[Opening Exercise material section]
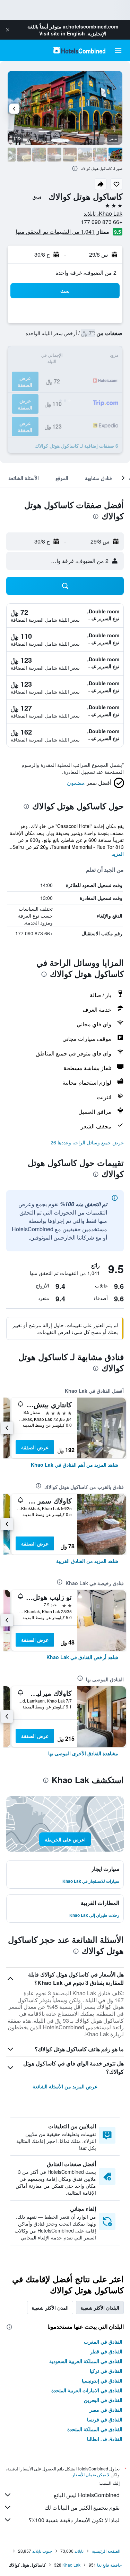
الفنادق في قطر (106, 2351)
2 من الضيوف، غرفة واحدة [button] (85, 272)
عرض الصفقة (35, 1447)
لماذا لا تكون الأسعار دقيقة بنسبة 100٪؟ (74, 2520)
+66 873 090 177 (101, 222)
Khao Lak (71, 2565)
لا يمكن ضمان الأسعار (91, 2474)
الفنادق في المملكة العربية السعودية (85, 2361)
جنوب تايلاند (42, 2551)
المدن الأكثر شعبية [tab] (50, 2307)
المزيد (118, 853)
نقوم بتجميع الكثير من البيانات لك (82, 2507)
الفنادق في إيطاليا (104, 2438)
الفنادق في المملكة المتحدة (94, 2429)
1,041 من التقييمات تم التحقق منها (55, 231)
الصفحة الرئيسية (106, 2551)
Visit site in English (62, 33)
[Closing Exercise material section]
Copy the entries exactly. Leave out the images.

الفنادق في قطر (106, 2351)
2 من الضيوف، غرفة واحدة [button] (85, 272)
عرض الصفقة (35, 1447)
لماذا لا تكون الأسعار دقيقة بنسبة 100٪؟ (74, 2520)
+66 873 090 177 (101, 222)
Khao Lak (71, 2565)
لا يمكن ضمان الأسعار (91, 2474)
الفنادق في المملكة العربية السعودية (85, 2361)
جنوب تايلاند (42, 2551)
المدن الأكثر شعبية [tab] (50, 2307)
المزيد (118, 853)
نقوم بتجميع الكثير من البيانات لك (82, 2507)
الفنادق في إيطاليا (104, 2438)
الفنادق في المملكة المتحدة (94, 2429)
1,041 من التقييمات تم التحقق منها (55, 231)
الصفحة الرئيسية (106, 2551)
Visit site in English (62, 33)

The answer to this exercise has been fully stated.